Segment Open

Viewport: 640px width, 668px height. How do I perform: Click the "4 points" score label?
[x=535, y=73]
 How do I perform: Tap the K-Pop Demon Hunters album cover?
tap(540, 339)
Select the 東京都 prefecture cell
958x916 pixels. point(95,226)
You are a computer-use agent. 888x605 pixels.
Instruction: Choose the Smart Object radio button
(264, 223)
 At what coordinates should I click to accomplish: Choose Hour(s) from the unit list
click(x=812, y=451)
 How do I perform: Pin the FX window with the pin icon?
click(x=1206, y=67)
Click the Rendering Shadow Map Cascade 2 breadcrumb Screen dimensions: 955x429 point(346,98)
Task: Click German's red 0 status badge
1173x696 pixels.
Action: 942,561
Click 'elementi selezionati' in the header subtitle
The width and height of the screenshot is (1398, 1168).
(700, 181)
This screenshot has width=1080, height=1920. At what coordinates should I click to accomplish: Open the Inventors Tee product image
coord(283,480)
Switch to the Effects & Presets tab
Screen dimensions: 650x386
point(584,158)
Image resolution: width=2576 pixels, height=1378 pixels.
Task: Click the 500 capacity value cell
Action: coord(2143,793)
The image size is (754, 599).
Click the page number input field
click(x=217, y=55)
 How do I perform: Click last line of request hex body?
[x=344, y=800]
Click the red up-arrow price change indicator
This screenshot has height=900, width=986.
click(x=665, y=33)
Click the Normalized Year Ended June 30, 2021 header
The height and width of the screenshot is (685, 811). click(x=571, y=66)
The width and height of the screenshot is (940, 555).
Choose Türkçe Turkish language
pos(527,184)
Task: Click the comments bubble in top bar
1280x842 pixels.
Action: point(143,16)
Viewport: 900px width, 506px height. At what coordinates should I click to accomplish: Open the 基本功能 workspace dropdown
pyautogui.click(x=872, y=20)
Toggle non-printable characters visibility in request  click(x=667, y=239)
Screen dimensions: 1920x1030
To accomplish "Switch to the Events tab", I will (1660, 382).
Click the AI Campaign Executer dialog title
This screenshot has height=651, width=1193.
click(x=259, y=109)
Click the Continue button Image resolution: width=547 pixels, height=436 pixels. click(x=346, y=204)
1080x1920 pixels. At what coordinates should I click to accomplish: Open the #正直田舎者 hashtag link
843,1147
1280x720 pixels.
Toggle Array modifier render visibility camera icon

Segment Closed

What to work on:
Find the word "Toggle" in the records. Copy every line it appears in.

Result of this exercise:
Toggle non-printable characters visibility in request  click(x=667, y=239)
Toggle Array modifier render visibility camera icon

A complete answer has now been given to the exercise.